「冒険」への動機付け

 ユーリ「こんなの、プレイヤーがマスターに協力的になればいいだけのことじゃないですか」

 バレリア「……。それを誰が保証できるんや?」

 ユーリ「ううむ。それは鋭い指摘ですなあ」

 バレリア「仲間内なら大した問題は起こらんけどのう.。マスターがあれこれせんでもプレイヤーが『今日のマスターはAやんけ。となると、「モンテクリスト伯」みてえな陰気な復讐ものやな』とか察してくれる場合が多いけん」

 「モンテクリスト伯」:19世紀フランスの文豪デュマの代表作。日本では「厳窟王」という訳題でも知られている。内容は、無実の罪で投獄された男が自分を罠にかけた男達を精神的に破滅させる形で復讐していくというもの。ヨーロッパにおける「名誉」という概念を把握していないと分かりにくい小説である。

 ユーリ「じゃあ、金欠でピーピーいわせるのは?」

 バレリア「こないだうちらの偽物も似た寝言喚きよったな。その手は貨幣経済が発展していないと、使えん。まあ、秋田みやびさんのSWリプレイでネズミ講ネタがあったけんどあれはギャグやし」

 ネズミ講ネタ:新SWリプレイの第2巻第1リプレイ「金ダイジ少女の事件簿」参照のこと。清松みゆきさんが監修されているだけあって、なかなかいい感じのリプレイです。

 ユーリ「じゃあ、乙女の涙とか」

 バレリア「言っててはずかしくないんか、あんたは?『大魔神』じゃあるまいし」

 「大魔神」:1966年制作・公開の超傑作特撮時代劇。続編(というより姉妹編?)として「大魔神怒る」(大魔神が湖を割って登場する)、「大魔神の逆襲」(大魔神が剣を振るう)がある。「大魔神」では下克上で父を家臣に殺された乙女の涙(だけじゃないけど)で大魔神が覚醒する。

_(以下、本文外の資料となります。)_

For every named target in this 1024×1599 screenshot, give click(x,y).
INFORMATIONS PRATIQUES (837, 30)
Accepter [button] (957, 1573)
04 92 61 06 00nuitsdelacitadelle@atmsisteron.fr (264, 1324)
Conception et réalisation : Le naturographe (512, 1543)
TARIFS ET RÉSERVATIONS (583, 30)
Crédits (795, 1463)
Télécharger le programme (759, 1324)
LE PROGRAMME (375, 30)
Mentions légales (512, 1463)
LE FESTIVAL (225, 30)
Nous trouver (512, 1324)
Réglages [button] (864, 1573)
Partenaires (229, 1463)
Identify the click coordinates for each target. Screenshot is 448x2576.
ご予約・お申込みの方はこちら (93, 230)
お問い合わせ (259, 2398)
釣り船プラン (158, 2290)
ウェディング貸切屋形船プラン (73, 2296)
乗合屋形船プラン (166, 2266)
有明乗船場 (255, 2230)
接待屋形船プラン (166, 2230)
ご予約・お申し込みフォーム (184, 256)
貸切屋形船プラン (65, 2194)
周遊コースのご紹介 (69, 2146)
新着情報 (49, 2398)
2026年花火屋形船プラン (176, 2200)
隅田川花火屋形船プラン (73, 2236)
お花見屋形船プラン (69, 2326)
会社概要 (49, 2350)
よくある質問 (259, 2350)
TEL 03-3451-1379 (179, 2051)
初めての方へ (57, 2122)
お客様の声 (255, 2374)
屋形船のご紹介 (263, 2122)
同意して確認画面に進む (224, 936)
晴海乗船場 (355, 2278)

 バレリア「結局、PCに上手く『引き』と『押し』をぶつけるのが無難やな。ま、『無難』とはいえ、『安易』とはちゃうことを忘れたらあかんけど」

 ユーリ「『安易』とは?」

 バレリア「『君達は初めからダンジョンの中にいる。入り口は崩れてる』という『押し』とか、『報酬は破格、魔剣もセットで』という『引き』とかの」

 ユーリ「筆者も昔よくやってましたよね」

 バレリア「確かに。今は多少ましになったけどのう。そこの所は今回、これ以上ぐだぐだ言よるときりないけん、次いくで」

 ユーリ「ううむ、奥が深い」

 バレリア「数年前のことやけど、『RQ』でキャラクター・メイキングの段階でタロット・カード使うマスターがおったの」

 ユーリ「それって、総人口の1割を大学生が占める(1995年現在)東広島市でのことでしょ?市立図書館で毎週1回無料で『フランケンシュタイン』とか『母』とか『市民ケーン』とか『上海特急』とか『巴里の女』とか上映してた(これまた1995年現在)んですよね?で、何でまたタロットなんです?」

 バレリア「あんたは東広島市市立図書館の回し者か!まあ怒っても意味ないの……。カードをプレイヤーに何枚か引かせての、その暗示するものからキャラクターの冒険に対する態度や旅立つことになった背景やらキャラクター同士の関係まで設定してセッションに臨んだんや。楽しかったなあ、と筆者は今でも覚えとるそうや」

 ユーリ「『BoA』なんかで応用できそうな……」

 バレリア「いや、この方法には欠点がある。キャラメイクに時間がかかり過ぎる!内輪向けかもしれん。マスターが時間配分能力に長けとって、プレイヤーがマスター・フレンドリーでない限り破綻する」

 ユーリ「他には何かあるのですか」

 バレリア「プレイヤーの好みを事前に把握しとくこっちゃの。冒頭の方法とは逆やけど」

 ユーリ「コンベンション向けじゃないですよ、それも」

 バレリア「説明をまず聞かんかい。セッション開始前にプレイヤーと雑談する。ことにTRPGに何を求めてるかを雑談の中に盛り込むんや」

 ユーリ「……難しい……」

 バレリア「アニメとか映画の話すりゃええがな。昨今のTRPGは『勝利=ミッション成功』より『ストーリー』を楽しむことの方が重視されとるけん」

 ユーリ「つまり、『ロード・オブ・ザ・リング』の話をしろと」

 バレリア「その前に元ネタの『ニーベルンクの指環』も把握しておいた方がええかもしれへんけどな」

 ユーリ「今回はこの辺で」

(四川省の映画「桃源鎮」は良かったので続く)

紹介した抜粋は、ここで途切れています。